Below deck the installation of the engine is near completion, but work on the electronics will be done after launch. Water tanks in the crew compartment are installed as are the frames for the watertight bulkheads, but Virginia is still open end to end for now.
The boatyard is muddy with March rain as we prepare the wharf for visitors. It is Spring already and June 4 is looming on the calendar. We added hog fencing around the landing. The ramp is manufactured and we expect delivery in early April.
Inside the boat shed work has started on the fore bulwarks. We had problems with bending these and we have been waiting for wood. This needs to be done before we can paint the bulwarks. The kind of paint and exact colors have been chosen, but painting also needs to wait until it is warmer and dryer. Until then all of the areas to be painted need to be sanded which will take quite a bit of time.
The roof of the boatshed still has a number of small holes, but the whole boatshed is coming down in 2 months.
The ladders for all three hatches are built as set temporarily in place. The hatch supports are in place but the sides and covers still need to be fitted. Below the deck we are installing bulkheads (walls) between the four watertight compartements (chain locker, crew, hold, engine). Each compartment has a bilge pump which will be needed for launch as wooden ships leak for a while until the wood swells.
The sternpost has be carved out to increase the water flow to the propeller.
In the boat shed, a number of small projects are being done on Virginia. The crewe is now working 4-5 days per week to get things done before launch. All of the pinrails now have small knees and the belaying pins are in place. Work is progressing of the hatches which will double as seating, and we are building the ladders to get below deck.
The step to hold the mizzen mast is now in place, just aft of the engine hatch.
A meeting with the MFS volunteers and experts in naval architecture and the practical issues of sailing was held to finalize plans for the Virginia’s electronics.
We know that all of the surfaces of a 17th century (or 21st century) sailing ship would be painted, but we don’t know how Virginia was painted. The only drawing we have shows chevrons and we know geometic shapes were common at the time. We have chosen a design of black and white chevrons (for the virgin Queen Elizabeth for whom the ship is named), with red accents on the bulwarks. The bottom of the ship will be off-white, and the planking natural oil. Inside will be yellow ocre with some red accents.
The plan is to use linseed oil paint which is close to what would have been used in the 17th century. We still need to choose the exact colors.
Inside the freight shed, the top is near completion, and the model is stripped and almost ready to start re-installing the rigging. It will be getting a paint job to match the real Virginia.
After another wind storm, the roof of the boat shed was damaged again. We did some repair but we hope this is the last one as the boatshed is comming down in late May.
As part of Bath Winterfest 2022, we publicly fired Virginia’s cannon for the first time.

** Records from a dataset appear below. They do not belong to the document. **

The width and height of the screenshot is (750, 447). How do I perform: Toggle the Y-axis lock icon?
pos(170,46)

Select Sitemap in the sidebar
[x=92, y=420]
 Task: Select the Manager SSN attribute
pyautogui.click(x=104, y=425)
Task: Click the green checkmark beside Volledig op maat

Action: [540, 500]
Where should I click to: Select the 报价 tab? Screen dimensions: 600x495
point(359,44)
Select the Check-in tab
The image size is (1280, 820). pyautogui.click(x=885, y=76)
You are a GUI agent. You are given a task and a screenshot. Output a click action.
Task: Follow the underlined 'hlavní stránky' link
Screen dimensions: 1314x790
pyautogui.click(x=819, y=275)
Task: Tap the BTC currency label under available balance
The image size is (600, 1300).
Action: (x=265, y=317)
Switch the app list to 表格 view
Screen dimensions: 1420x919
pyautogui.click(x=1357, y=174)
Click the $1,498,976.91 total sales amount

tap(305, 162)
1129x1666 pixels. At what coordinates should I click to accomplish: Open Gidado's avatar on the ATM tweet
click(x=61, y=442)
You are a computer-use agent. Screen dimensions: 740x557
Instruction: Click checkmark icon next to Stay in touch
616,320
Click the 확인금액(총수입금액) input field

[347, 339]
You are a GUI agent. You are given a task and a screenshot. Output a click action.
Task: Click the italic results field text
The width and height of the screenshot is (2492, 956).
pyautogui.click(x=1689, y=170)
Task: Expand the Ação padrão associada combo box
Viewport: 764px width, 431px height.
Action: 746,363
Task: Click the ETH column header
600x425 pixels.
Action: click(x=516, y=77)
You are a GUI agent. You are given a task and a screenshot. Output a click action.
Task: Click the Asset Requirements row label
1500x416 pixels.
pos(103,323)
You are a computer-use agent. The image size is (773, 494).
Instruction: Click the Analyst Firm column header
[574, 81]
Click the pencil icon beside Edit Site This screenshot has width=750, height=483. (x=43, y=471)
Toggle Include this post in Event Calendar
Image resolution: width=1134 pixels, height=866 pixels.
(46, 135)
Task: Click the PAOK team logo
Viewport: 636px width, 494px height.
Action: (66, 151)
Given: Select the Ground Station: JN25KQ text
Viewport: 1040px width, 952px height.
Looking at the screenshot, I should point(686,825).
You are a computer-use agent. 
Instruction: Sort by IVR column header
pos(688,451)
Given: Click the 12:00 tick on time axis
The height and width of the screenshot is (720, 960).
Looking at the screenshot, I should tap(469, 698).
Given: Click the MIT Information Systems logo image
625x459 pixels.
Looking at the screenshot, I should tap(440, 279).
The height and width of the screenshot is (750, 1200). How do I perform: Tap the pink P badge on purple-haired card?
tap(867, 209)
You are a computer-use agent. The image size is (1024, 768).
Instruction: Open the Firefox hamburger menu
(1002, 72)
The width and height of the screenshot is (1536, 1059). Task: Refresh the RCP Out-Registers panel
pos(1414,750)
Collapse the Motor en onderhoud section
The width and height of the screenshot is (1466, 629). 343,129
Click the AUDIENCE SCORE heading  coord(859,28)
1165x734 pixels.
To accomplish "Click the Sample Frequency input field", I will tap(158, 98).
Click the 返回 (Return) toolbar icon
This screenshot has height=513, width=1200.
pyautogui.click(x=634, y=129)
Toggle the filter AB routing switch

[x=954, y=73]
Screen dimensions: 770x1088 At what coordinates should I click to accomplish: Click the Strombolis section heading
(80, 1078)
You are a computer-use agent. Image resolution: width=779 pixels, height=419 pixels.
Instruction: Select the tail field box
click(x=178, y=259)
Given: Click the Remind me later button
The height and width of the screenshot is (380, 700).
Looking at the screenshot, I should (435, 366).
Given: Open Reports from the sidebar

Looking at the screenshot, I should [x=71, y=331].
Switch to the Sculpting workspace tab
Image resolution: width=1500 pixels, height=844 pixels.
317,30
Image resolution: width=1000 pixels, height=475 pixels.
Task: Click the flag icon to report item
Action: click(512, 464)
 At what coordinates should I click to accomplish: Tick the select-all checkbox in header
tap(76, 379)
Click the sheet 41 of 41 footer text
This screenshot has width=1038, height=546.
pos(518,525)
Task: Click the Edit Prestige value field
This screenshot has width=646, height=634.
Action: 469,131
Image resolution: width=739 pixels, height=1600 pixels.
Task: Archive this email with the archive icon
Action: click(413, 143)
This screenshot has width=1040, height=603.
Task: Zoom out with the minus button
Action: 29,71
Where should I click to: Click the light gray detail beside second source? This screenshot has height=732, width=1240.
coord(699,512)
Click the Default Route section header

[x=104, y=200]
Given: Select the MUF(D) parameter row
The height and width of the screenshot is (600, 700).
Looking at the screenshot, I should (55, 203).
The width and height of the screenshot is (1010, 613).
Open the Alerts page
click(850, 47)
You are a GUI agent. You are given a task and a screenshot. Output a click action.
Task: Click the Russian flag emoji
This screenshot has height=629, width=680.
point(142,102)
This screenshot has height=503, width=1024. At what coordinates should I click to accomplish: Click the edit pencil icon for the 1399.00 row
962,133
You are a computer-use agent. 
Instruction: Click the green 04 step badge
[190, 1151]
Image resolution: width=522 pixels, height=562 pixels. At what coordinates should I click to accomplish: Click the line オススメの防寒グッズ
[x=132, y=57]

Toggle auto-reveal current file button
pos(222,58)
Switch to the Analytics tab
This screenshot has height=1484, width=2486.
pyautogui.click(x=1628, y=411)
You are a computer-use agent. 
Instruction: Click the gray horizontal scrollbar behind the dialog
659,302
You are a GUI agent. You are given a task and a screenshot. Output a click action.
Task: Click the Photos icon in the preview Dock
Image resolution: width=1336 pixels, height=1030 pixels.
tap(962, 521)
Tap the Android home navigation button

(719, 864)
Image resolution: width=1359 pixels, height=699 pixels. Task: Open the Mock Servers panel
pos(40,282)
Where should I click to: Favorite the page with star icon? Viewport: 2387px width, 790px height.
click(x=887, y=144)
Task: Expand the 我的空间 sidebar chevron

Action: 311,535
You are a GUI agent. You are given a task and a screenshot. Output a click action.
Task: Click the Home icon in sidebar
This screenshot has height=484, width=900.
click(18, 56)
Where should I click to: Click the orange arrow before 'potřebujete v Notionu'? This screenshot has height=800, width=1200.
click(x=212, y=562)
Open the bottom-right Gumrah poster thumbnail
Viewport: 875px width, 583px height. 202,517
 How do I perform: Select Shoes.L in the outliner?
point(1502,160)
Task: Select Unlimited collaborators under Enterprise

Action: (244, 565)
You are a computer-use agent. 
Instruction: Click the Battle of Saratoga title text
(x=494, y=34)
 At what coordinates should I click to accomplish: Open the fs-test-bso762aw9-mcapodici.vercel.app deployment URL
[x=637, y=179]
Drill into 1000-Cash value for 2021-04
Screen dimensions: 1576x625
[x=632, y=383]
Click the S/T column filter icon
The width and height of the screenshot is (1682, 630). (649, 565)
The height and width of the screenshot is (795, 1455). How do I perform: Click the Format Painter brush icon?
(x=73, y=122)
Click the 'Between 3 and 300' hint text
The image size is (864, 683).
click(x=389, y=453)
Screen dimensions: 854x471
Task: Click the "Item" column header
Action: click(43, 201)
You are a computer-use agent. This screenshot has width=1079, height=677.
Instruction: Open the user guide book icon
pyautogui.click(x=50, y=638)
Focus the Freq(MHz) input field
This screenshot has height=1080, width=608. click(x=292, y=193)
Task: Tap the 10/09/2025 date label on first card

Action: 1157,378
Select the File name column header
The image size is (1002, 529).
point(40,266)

After a bit of a break for end of year holidays, our volunteers are back working on Virginia. When it is cold in the boatshed and freight shed, we know that the winter of 1607-1608 was a lot colder.
The ring for Virginia’s top is being constructed in the freight shed. This is where the main mast and top mast are connected, and provides a place to anchor various lines.
In the boatshed work continues on reenforcing the transom and providing the mounting for the mizzen mast. Small knees have been added to all of the pinrails.
For the reconditioning of the model, the windlass now matches the full size version, including a working pawl.